Tail docking in a puppy is a painful amputation that has to be carried out without pain relief, given the age of the dog.

It makes no difference in terms of pain, as to whether the tail is totally removed or shortened. Clearly, if you remove a tail then it can’t be damaged in later life, but the same could be said of ears which were routinely “cropped” until the practice was banned in 1899.

The Government’s conservative estimate is that 80 puppies’ tails would have to be amputated to prevent a single amputation in an adult working dog, so how is that a net benefit to animal welfare? Does a puppy feel 80 times less pain than an amputated adult dog? There was no evidence of that.

The basis for the law change was two flawed studies commissioned after intense lobbying of the Scottish Government to retain the docking tradition in working dogs. The first was a biased self-selecting survey of shooters who were asked to report tail injuries in their working dogs.

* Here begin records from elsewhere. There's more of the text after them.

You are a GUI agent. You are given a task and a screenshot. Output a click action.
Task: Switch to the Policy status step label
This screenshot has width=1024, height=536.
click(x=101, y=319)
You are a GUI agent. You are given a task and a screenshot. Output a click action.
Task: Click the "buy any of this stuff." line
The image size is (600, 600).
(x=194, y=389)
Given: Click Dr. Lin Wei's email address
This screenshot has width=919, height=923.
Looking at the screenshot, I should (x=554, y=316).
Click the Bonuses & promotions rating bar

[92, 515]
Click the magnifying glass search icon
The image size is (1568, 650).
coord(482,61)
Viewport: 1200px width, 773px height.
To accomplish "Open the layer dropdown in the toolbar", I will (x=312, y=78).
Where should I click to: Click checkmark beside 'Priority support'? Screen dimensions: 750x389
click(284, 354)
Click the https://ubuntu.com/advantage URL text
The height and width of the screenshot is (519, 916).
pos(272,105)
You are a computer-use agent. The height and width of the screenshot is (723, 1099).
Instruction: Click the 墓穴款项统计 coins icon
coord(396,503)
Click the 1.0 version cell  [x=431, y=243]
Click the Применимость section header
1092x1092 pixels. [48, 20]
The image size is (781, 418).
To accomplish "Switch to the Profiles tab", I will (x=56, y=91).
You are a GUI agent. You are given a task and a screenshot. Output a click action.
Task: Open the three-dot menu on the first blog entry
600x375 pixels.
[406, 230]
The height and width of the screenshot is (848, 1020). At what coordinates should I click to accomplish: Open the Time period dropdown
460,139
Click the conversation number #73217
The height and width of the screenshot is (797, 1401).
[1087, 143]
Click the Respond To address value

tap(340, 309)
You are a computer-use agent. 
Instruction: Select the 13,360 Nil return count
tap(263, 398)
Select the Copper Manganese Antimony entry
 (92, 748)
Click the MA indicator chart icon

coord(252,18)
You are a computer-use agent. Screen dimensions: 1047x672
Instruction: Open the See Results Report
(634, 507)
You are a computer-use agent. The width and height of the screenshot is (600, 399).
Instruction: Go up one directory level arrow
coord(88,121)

A second study looked at injuries across working breeds. But there was a failure to investigate other causes of tail injury, such as poor kennelling, and no analysis of alternatives to protect working dogs such as tail “sheathing” which is used in the US.

There was also no research into the negative impact of tail docking on behaviour, communication and confrontations between dogs.

One veterinary professor said that “removing a significant part of a dog’s tail is like preventing a significant part of human speech”. Yet there was no consideration of potential negative consequences.

A promised third study into the actual tail injuries of actual working dogs based on veterinary cases was never commissioned.

The evidence was so weak that every single veterinary professional body across the UK was in opposition.

But, unfortunately, as the American historian Henry Brook Adams once said: “Practical politics consists in ignoring facts”.

SNP and Tory MSPs voted the law change through, with the notable exception of a handful of SNP backbenchers led by Christine Grahame.

Holyrood has now replicated weak legislation on tail docking from England. It comes with loopholes which allow non-working dogs to have their tails docked for cosmetic reasons, simply because they are born into a litter where some dogs will go on to work.

It is an illogical and backward step in the law and a dangerous anti-science step for Parliament to take. But there are other tests coming.

MSPs will have to think carefully about Scottish Government proposals to allow the regulation of electric shock collars to train dogs through fear rather than reward.

The wall of silence over the illegal persecution of birds of prey continues. Although we stare at online videos of wildlife being shot and beaten, many cases are being dropped by the Crown Office because the burden of proof is so high in criminal law.

A licensing regime for grouse shooting estates is finally being investigated by the Scottish Government. It would be a welcome step in forcing some responsibility and end the attitude amongst some land managers that wildlife “only stays if it pays”.

Meanwhile, the much celebrated Act to ban hunting with dogs in Scotland is clearly failing. The practice of “flushing” foxes with packs of dogs to waiting guns, in many cases is just hunting with dogs under another name. The Scottish Government’s review on the effectiveness of the foxhunting ban failed to look at the option of a full ban on mounted hunts.

A full ban needs to be brought to the table. SNP MPs rightly opposed foxhunting in England; the SNP government should now deliver a ban in Scotland. Only then can we judge the moral progress we have made as a nation through the way we treat our animals.